Where the records below show a line containing "Task: Open @happydreamc1ub", start copying; end with the line containing "The width and height of the screenshot is (1407, 746).", and copy it too.
***
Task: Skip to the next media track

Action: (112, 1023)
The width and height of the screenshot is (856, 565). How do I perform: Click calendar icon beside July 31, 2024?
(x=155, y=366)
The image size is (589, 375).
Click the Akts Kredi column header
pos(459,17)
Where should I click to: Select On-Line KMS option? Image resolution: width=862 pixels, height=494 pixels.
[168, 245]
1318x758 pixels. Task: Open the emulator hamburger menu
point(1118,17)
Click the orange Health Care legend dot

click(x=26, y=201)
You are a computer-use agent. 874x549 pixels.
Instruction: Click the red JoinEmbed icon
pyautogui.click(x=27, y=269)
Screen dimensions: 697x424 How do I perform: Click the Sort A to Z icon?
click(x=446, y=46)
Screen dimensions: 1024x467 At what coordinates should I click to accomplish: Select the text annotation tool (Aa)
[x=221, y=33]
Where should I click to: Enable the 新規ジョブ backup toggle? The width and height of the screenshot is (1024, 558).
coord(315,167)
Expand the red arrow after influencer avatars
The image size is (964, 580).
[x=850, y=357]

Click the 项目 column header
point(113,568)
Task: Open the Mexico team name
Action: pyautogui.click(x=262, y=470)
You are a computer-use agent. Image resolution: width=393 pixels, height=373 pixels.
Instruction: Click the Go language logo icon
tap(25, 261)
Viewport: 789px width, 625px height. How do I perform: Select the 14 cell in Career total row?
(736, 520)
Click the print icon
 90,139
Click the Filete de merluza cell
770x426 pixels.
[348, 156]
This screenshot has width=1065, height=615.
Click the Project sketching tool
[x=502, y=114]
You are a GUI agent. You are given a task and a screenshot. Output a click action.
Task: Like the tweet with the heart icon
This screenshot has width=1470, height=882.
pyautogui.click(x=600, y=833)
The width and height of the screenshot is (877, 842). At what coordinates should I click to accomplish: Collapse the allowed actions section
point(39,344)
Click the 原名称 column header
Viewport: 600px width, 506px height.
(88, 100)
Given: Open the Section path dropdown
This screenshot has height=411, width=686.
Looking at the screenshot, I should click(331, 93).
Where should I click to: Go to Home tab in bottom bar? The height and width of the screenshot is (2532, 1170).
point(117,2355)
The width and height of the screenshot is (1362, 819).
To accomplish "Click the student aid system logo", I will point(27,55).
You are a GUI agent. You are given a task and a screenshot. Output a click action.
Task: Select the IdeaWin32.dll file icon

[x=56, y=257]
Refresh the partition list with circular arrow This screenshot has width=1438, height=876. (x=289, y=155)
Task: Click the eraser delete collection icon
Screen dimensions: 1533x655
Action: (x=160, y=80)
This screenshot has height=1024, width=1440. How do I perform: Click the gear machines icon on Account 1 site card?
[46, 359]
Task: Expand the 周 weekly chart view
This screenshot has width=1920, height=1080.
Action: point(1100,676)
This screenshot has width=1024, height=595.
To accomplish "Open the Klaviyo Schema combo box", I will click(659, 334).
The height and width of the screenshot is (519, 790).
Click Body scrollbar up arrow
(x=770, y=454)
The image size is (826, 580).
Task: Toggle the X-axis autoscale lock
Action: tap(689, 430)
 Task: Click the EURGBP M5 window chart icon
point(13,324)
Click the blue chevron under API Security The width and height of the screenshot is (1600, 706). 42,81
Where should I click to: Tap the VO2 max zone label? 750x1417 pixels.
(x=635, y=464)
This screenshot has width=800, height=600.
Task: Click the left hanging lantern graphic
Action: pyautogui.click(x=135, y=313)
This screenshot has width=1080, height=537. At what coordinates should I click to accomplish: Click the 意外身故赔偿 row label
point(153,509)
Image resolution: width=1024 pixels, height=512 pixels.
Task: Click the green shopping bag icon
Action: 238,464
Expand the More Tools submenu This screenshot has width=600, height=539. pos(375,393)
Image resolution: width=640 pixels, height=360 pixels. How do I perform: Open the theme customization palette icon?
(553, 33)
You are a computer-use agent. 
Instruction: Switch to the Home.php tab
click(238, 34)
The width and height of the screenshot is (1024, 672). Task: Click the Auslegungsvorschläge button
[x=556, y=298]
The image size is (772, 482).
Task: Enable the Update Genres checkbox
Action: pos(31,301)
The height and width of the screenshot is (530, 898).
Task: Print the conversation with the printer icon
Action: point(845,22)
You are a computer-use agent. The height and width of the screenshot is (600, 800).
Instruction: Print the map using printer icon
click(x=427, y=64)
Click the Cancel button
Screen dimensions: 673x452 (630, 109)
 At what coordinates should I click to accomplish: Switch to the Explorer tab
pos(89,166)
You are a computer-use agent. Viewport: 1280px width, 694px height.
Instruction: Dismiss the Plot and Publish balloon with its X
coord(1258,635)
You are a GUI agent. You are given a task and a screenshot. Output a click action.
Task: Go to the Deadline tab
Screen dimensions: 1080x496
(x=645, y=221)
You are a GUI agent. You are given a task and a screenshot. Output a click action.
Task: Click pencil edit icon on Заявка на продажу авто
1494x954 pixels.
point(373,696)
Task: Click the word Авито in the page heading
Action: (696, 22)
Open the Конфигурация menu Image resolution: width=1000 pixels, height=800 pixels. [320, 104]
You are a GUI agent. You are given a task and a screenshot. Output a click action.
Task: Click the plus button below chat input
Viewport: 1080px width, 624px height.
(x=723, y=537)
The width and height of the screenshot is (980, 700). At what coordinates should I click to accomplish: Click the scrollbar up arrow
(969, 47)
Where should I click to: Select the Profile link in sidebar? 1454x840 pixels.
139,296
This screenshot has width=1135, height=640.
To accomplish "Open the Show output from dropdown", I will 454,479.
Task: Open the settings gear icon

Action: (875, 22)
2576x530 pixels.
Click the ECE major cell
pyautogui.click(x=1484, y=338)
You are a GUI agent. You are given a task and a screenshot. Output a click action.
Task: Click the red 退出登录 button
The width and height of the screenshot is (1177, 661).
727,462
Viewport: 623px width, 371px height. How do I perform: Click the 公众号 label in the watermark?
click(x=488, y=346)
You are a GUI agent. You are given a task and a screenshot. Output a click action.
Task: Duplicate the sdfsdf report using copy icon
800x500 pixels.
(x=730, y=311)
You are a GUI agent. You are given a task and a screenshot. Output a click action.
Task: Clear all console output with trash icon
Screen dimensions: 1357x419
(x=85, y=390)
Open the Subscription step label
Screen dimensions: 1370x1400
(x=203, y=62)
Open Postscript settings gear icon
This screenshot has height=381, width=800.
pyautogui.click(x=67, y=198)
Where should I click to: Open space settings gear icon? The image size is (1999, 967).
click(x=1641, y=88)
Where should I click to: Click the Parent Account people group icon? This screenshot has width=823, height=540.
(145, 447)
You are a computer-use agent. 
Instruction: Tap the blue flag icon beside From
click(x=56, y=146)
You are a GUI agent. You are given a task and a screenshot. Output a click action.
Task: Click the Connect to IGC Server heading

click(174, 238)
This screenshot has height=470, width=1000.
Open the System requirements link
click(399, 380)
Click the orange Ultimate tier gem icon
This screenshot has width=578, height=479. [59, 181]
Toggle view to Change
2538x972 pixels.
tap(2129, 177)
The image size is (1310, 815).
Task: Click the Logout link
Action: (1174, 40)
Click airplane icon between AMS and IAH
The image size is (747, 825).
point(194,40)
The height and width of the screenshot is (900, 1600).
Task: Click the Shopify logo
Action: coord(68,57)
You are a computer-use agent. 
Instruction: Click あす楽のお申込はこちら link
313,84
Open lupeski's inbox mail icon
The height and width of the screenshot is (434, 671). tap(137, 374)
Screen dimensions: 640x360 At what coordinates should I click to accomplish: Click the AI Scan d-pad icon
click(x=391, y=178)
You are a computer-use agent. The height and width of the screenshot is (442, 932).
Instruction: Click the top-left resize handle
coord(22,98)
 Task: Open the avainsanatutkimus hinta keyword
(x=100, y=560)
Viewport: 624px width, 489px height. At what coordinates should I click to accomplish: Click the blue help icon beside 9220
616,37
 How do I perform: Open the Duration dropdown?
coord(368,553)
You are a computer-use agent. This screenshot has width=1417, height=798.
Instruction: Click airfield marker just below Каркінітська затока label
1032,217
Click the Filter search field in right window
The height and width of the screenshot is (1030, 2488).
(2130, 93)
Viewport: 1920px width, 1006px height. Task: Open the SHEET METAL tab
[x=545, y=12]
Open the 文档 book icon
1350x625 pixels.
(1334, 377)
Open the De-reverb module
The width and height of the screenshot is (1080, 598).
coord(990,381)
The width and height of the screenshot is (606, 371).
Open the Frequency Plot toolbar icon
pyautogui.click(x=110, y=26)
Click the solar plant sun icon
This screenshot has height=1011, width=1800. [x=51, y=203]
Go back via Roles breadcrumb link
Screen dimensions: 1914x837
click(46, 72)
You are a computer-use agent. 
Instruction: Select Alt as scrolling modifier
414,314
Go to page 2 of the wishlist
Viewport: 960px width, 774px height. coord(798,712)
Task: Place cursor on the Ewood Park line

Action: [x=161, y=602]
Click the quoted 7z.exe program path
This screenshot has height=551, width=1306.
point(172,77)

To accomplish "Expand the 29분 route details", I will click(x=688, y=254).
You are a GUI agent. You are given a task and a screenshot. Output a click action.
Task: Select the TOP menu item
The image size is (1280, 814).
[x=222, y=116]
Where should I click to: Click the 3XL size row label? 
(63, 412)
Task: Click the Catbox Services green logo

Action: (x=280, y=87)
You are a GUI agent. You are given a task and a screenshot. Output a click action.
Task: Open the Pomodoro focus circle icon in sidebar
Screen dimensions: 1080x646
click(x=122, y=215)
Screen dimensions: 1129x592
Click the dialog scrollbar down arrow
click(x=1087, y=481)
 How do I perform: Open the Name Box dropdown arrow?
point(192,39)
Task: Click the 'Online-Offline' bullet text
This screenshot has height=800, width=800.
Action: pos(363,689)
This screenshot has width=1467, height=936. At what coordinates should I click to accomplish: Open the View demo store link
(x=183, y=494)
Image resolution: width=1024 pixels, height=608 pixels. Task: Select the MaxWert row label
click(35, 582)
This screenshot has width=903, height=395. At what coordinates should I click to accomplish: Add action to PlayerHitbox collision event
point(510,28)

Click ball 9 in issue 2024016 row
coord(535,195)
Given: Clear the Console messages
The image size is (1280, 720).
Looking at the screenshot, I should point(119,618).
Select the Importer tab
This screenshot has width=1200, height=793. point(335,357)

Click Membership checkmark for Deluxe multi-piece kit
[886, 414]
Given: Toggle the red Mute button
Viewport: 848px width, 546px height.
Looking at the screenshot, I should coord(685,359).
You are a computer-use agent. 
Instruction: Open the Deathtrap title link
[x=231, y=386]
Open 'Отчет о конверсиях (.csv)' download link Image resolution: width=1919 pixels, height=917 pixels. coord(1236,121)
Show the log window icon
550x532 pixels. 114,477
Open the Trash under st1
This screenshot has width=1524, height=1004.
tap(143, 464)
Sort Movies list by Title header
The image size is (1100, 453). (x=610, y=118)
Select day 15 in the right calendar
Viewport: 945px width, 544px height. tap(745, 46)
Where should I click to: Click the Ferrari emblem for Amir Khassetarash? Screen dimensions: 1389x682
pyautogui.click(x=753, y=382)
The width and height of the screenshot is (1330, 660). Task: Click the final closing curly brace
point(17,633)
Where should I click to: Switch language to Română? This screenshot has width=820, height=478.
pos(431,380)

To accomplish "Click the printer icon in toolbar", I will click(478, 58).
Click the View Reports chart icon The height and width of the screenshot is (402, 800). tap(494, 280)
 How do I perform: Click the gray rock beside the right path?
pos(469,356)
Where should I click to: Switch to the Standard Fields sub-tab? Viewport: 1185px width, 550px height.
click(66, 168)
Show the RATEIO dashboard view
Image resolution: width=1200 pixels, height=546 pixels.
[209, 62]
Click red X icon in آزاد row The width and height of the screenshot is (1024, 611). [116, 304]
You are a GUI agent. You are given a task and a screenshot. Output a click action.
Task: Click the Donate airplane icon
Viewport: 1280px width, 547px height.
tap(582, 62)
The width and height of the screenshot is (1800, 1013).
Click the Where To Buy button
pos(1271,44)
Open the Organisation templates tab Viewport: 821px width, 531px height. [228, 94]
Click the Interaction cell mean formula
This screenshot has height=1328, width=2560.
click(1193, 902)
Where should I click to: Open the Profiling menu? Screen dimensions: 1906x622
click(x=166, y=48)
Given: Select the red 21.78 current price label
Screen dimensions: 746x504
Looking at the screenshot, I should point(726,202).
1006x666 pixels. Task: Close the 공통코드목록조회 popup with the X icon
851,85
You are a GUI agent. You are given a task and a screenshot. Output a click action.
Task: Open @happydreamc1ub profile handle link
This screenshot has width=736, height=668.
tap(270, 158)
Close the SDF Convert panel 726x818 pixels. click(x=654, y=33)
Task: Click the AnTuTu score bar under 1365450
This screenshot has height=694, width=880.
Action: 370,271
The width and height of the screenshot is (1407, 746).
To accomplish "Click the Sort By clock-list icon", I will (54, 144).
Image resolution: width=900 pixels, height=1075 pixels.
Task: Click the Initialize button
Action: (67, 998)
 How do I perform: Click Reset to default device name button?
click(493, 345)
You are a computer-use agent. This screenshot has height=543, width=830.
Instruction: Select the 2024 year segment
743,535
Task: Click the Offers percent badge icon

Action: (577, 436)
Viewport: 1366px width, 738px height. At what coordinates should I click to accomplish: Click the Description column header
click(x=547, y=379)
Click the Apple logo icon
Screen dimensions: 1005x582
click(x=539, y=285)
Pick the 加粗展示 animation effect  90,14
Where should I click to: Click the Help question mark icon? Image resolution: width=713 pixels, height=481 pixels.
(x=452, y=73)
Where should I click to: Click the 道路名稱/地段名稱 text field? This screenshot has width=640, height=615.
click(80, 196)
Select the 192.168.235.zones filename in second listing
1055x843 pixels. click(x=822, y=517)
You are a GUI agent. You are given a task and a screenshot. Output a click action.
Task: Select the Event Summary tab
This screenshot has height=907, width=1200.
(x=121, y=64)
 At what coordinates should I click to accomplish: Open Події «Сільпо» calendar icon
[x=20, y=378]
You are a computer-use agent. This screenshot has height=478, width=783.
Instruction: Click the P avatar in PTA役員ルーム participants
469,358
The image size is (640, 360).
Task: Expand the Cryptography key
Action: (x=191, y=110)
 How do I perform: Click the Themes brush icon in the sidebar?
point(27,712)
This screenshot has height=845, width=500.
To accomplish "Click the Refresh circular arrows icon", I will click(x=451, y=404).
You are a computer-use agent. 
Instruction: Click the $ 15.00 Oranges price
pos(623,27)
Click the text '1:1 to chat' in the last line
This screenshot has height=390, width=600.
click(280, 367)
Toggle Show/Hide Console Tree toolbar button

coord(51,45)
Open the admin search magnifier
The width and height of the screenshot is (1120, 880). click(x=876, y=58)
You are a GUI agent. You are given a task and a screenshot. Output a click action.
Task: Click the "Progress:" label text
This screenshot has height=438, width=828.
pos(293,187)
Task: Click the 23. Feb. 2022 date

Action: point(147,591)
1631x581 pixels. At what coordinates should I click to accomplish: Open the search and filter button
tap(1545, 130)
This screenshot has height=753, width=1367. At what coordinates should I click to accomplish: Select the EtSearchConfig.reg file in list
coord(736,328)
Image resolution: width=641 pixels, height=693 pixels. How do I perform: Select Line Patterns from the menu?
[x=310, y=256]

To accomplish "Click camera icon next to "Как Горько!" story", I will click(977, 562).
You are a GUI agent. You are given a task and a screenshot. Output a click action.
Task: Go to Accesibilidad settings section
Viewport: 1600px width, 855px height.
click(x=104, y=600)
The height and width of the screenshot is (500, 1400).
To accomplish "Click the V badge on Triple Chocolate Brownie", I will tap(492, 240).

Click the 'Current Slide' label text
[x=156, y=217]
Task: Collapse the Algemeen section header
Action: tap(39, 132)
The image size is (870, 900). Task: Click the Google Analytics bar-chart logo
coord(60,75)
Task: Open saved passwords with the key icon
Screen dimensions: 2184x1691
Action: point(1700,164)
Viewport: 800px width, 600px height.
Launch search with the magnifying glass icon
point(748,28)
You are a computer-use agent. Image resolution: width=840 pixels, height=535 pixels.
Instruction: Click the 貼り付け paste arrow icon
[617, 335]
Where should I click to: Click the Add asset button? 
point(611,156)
***
**Solution to this task**
Task: Open @happydreamc1ub profile handle link
This screenshot has width=736, height=668.
tap(270, 158)
Close the SDF Convert panel 726x818 pixels. click(x=654, y=33)
Task: Click the AnTuTu score bar under 1365450
This screenshot has height=694, width=880.
Action: 370,271
The width and height of the screenshot is (1407, 746).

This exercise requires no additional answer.